L’éloquence des St. Anthony Singers comme celle des solistes, hormis un contre-ténor défaillant et hors sujet qui déséquilibre d’ailleurs le duo de Corydon et Mopsa (Peter Boggis), leur intelligence du style, constituent le maître atout de cette interprétation qui, à cet égard, n’a pas grand chose à envier aux lectures ultérieures. Bien sûr, nous aurions aimé entendre davantage le soprano, autrement personnel et riche, de Jennifer Vyvyan, que celui d’Elsie Morison, d’autant qu’elle parvient à restituer l’ineffable mystère de « The Plaint » malgré un violon trop métallique et plutôt envahissant. En outre, s’il parvient à tirer son épingle du jeu dans « A thousand, thousand ways we’ll find », l’alto profond et chaleureux de John Whitworth se retrouve piégé par la tessiture trop basse de « One charming night » (tout le monde emboitait alors le pas à Michael Tippett et confiait systématiquement les parties de « countertenor » à des falsettistes). En revanche, la scène du poète ivre, parfaitement croquée et dosée par Thomas Hemsley, ne laisse pas de fasciner tant elle semble naturelle et jaillir dans l’instant – elle pourrait avoir été enregistrée hier, sur scène.

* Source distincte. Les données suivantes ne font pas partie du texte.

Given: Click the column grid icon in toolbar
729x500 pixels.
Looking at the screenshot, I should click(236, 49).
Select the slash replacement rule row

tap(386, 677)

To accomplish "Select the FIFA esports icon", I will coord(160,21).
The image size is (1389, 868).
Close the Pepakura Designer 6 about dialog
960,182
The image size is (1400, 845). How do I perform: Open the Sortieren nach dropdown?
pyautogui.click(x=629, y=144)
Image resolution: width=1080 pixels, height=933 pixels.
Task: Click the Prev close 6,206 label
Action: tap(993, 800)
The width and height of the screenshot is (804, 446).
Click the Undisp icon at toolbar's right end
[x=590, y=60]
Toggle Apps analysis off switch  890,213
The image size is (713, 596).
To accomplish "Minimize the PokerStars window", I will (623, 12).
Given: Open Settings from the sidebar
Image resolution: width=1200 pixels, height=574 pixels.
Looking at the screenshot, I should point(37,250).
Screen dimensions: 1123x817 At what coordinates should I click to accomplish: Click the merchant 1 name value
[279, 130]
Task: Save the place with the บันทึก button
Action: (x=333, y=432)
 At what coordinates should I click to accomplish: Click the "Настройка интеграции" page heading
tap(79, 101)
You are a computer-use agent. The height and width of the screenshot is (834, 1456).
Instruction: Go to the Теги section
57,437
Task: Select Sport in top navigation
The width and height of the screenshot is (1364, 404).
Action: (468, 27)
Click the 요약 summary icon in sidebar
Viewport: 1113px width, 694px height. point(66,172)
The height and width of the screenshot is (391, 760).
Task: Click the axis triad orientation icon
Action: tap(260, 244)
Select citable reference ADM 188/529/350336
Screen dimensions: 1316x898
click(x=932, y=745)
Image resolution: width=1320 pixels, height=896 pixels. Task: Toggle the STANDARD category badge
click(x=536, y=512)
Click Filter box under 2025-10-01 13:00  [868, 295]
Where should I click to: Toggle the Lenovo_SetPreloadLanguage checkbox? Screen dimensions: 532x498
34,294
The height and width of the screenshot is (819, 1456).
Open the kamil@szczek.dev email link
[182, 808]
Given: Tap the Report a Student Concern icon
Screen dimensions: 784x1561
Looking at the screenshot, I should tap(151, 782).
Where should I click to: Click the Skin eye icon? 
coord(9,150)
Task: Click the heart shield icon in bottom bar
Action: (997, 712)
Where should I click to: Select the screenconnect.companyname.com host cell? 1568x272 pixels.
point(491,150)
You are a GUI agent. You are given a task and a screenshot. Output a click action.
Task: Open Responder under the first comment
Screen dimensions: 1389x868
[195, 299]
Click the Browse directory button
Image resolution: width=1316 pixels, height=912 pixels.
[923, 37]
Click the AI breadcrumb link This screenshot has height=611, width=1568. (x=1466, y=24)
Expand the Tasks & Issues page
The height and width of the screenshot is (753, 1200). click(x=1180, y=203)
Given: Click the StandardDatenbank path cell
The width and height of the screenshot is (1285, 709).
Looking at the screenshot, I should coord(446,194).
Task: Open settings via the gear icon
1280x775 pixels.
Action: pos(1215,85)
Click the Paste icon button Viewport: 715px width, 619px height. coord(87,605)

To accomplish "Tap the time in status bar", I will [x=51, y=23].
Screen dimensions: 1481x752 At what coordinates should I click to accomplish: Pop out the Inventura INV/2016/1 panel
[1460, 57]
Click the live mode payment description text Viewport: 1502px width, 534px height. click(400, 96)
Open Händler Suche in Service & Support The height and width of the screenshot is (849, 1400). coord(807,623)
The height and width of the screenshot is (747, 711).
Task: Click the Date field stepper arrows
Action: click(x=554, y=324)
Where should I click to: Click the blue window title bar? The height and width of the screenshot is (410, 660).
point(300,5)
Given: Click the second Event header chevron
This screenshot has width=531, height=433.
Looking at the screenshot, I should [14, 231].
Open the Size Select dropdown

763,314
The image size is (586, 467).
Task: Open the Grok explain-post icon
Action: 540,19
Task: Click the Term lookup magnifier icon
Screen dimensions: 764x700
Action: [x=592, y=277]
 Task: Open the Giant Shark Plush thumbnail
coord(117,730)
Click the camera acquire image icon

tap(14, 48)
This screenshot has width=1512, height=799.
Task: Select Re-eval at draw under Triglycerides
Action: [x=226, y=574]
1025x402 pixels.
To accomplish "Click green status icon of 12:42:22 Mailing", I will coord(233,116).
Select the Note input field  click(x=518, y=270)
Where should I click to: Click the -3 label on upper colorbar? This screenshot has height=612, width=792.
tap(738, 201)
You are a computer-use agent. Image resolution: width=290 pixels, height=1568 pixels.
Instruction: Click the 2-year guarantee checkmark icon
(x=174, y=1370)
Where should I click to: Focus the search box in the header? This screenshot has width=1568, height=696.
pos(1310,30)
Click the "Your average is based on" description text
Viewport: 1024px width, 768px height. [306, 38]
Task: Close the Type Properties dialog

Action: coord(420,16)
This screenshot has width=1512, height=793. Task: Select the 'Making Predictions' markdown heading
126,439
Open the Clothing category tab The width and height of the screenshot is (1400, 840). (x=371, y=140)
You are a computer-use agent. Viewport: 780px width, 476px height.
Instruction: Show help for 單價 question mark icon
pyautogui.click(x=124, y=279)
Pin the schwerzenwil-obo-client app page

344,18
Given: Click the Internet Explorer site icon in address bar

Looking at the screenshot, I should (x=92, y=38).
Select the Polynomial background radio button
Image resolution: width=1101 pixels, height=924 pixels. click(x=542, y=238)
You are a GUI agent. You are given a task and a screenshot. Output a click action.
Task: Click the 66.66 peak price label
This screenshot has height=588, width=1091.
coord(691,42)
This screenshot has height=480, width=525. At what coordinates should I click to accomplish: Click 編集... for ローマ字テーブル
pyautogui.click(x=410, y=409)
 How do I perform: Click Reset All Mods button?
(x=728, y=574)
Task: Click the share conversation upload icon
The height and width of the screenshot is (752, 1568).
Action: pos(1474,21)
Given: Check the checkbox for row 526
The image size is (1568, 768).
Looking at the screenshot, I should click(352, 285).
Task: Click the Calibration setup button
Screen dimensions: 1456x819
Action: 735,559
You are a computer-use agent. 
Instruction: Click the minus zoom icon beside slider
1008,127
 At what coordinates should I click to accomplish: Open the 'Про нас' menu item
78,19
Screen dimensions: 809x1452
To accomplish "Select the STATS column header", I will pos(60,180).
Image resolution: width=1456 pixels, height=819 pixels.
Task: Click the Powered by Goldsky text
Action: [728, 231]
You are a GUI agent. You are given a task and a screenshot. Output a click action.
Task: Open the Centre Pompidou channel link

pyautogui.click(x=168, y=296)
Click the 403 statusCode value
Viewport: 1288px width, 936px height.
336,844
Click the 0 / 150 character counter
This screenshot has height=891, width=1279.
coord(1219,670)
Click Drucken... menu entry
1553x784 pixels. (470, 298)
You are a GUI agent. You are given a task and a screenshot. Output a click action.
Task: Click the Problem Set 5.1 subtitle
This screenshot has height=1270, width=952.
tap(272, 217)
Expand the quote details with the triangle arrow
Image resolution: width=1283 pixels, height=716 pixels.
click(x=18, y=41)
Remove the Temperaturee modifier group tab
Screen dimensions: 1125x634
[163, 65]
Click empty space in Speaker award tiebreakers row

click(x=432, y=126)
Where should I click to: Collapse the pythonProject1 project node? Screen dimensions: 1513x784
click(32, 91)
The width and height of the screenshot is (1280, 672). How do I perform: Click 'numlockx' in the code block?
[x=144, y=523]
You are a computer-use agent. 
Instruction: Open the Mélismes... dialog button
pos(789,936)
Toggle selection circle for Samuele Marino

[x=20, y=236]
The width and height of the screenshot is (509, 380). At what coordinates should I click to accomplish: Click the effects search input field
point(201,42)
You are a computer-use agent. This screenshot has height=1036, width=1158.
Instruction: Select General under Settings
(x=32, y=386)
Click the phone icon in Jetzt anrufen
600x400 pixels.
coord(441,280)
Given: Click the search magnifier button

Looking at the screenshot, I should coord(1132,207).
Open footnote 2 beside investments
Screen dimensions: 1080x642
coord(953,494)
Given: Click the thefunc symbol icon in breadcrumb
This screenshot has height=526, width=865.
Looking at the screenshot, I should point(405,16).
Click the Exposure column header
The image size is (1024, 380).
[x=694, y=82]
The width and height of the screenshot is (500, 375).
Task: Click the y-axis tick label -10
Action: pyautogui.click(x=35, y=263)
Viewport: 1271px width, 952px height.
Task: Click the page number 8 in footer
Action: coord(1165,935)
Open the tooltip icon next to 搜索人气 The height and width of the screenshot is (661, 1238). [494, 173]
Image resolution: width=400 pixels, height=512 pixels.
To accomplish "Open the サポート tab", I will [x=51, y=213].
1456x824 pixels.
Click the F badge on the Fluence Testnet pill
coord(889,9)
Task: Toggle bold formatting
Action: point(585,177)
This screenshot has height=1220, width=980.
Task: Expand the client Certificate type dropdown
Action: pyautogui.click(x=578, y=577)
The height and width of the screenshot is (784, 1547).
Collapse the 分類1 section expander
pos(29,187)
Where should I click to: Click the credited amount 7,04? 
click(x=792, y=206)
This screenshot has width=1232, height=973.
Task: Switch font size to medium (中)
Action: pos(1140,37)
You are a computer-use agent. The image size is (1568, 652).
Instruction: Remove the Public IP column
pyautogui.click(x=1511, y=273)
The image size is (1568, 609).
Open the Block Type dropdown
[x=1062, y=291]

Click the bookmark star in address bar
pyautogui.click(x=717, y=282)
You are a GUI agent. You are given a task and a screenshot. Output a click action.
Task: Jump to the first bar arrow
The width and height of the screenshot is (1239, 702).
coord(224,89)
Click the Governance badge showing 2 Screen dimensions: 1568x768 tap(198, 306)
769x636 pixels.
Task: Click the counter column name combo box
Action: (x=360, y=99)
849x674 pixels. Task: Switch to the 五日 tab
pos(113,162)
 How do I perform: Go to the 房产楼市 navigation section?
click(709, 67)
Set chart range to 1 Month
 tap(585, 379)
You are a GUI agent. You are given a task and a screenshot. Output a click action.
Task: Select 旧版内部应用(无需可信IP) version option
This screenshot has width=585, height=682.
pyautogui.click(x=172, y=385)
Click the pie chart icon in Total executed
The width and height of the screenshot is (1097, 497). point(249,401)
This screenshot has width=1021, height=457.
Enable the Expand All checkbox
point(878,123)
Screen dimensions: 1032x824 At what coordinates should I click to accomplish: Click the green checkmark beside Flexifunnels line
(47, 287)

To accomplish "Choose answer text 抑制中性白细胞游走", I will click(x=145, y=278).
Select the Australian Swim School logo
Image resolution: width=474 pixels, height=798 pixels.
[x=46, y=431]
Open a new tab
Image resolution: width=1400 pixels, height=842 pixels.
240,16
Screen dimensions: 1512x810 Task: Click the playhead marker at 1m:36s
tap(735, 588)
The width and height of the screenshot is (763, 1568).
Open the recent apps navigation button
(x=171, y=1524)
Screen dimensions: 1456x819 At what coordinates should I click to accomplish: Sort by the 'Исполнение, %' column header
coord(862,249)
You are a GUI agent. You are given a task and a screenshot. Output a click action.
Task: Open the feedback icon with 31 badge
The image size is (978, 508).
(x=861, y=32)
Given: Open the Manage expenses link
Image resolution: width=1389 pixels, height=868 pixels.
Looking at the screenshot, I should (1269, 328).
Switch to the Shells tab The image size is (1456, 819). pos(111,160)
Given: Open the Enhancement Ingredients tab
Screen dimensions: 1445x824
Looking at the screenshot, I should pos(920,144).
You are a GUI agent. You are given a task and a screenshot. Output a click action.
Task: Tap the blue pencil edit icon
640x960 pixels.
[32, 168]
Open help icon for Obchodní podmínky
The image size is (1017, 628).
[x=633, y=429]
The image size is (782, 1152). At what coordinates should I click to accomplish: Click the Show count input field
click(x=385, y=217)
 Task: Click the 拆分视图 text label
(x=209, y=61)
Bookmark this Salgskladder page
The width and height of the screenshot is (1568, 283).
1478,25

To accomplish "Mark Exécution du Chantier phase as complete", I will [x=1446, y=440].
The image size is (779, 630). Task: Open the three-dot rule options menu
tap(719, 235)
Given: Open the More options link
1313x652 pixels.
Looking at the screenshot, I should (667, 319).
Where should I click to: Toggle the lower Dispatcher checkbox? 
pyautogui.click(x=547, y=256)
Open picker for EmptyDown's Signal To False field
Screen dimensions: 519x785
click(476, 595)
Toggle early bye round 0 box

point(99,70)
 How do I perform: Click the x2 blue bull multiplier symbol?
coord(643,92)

La prestation de Peter Pears (Phoebus, Autumn, A Chinese Man), qui vient alors d’avoir quarante-six ans, frappe aussi par sa présence au texte et la précision des éclairages que module à l’envi ce maître du clair-obscur et des nuances melliflues.
Puisse DECCA poursuivre son exploration du legs d’Anthony Lewis et nous rendre également les ouvertures de Boyce, Venus and Adonis (Blow) et surtout le Comus de Arne (1738), un des plus grands succès du théâtre musical au XVIIIe siècle, dont les airs strophiques simplement accompagnés par les violons annoncent le genre éminemment britannique du ballad-opera.